Judul: Cinta Semanis Racun
Penerjemah: Anton Kurnia
Tebal: 632 hlm
Cetakan: 1, Agustus 2016
Penerbit: DIVA Press



Salah satu tolok ukur kemajuan suatu bangsa ada pada perkembangan sastranya. Bangsa-bangsa yang maju adalah para pembaca sastra yang lahap. Budaya membaca mereka sangat kuat yang pada gilirannya turut mendukung lahirnya para penulis sastra yang berbakat. Fakta bahwa sebagian besar penerima Nobel Sastra berasal dari negara-negara maju di kawasan Eropa dan Amerika Utara (baru-baru ini Tiongkok dan Jepang juga) juga semakin menunjukkan adanya keterkaitan yang erat antara majunya suatu bangsa dengan kemajuan karya sastranya.

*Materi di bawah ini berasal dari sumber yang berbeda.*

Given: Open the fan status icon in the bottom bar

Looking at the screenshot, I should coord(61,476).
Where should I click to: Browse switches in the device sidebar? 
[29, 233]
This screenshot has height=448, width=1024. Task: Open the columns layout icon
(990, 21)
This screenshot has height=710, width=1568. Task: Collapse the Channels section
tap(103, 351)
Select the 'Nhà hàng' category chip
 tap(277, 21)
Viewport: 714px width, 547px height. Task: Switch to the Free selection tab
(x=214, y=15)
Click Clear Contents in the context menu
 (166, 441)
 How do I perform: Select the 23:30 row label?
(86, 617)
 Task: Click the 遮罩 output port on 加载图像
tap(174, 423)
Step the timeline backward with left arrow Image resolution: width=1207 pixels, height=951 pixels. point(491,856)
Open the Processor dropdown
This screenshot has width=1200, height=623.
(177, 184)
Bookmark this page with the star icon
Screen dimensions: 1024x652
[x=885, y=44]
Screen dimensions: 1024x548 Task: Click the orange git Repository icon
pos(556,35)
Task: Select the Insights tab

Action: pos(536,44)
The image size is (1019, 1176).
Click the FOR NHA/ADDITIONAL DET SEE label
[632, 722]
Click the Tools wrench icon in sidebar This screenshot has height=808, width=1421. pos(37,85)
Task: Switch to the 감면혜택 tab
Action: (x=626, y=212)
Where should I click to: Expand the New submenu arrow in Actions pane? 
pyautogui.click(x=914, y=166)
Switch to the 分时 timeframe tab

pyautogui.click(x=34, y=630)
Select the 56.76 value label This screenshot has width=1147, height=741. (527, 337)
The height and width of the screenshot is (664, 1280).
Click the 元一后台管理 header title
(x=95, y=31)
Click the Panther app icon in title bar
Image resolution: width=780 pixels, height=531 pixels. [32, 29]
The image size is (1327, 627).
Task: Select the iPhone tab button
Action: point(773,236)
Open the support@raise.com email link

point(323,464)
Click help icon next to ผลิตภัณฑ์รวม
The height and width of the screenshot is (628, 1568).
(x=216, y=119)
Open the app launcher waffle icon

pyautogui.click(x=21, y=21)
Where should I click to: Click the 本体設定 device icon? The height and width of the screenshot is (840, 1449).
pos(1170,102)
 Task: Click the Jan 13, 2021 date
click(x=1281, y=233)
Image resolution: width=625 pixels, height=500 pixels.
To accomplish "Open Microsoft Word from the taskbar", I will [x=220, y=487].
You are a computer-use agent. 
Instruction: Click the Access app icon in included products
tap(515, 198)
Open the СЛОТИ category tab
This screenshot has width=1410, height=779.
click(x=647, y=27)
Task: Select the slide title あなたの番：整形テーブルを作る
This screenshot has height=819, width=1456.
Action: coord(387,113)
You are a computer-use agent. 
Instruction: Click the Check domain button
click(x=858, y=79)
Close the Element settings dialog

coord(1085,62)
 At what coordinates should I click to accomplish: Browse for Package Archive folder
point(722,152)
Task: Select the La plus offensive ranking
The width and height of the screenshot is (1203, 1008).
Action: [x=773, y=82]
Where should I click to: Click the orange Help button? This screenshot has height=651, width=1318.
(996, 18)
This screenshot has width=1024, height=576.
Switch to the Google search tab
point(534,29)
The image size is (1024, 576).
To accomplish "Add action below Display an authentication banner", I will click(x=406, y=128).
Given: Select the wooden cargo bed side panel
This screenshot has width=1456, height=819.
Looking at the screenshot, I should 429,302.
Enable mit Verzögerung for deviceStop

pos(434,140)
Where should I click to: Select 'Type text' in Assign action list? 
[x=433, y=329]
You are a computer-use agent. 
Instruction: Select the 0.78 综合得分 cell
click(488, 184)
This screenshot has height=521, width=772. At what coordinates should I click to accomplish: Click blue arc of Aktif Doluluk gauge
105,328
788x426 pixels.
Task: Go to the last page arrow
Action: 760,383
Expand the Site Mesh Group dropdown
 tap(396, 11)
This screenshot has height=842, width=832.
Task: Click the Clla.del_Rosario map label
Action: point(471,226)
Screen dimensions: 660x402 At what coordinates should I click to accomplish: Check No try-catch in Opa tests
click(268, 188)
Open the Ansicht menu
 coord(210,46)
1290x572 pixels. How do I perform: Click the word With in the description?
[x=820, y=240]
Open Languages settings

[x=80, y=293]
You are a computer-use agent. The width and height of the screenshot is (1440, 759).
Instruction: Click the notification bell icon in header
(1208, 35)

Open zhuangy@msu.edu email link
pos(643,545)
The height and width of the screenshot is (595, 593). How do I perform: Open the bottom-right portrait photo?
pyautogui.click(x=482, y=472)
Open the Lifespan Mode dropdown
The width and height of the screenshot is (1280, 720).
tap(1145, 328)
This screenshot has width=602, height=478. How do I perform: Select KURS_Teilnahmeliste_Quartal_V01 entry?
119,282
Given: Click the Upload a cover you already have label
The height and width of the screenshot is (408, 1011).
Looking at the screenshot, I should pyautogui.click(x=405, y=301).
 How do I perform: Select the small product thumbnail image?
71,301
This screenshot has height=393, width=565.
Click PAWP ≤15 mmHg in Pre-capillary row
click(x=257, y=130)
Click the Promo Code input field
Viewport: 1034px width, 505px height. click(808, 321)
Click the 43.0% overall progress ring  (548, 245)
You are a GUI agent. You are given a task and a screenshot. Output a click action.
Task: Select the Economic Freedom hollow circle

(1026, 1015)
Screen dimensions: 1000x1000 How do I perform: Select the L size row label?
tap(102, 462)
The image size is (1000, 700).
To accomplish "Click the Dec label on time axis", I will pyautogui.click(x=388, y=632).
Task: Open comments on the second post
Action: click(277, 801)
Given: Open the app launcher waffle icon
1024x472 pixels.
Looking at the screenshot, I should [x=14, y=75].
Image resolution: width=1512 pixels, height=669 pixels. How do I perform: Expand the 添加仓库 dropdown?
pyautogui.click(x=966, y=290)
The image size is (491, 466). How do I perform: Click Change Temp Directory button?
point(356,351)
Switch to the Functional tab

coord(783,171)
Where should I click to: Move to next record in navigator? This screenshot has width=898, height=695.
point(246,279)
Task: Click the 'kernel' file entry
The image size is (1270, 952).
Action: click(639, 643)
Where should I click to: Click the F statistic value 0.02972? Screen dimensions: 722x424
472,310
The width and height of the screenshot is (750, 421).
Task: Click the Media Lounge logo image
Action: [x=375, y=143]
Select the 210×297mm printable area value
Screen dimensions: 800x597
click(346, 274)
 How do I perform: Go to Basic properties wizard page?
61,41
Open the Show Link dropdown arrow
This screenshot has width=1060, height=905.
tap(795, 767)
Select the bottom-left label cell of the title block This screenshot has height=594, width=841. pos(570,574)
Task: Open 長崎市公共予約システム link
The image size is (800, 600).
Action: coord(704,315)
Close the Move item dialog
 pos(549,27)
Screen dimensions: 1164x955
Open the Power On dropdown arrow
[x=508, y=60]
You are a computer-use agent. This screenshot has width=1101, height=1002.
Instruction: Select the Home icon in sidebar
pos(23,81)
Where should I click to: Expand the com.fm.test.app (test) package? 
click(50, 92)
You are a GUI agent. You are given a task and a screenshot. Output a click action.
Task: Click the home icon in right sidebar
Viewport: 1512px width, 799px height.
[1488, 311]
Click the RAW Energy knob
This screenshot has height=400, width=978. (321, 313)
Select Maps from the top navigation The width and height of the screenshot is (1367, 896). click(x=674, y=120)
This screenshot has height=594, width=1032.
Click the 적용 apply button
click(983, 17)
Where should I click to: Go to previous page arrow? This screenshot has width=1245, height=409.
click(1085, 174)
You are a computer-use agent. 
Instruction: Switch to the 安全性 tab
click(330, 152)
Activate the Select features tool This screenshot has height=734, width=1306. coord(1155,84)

Mungkin kasusnya agak berbeda untuk di Amerika Selatan, tetapi kebanyakan penerima Nobel Sastra memang didominasi dari warga-negara maju. Bagaimana dengan Indonesia? Meskipun belum ada sastrawan negeri ini yang mendapatkan kehormatan Nobel sastra, kita patur berbangga karena Pram pernah dinominasikan sebagai calon penerima Nobel sastra, meskipuntidak pernah terpilih juga akhirnya.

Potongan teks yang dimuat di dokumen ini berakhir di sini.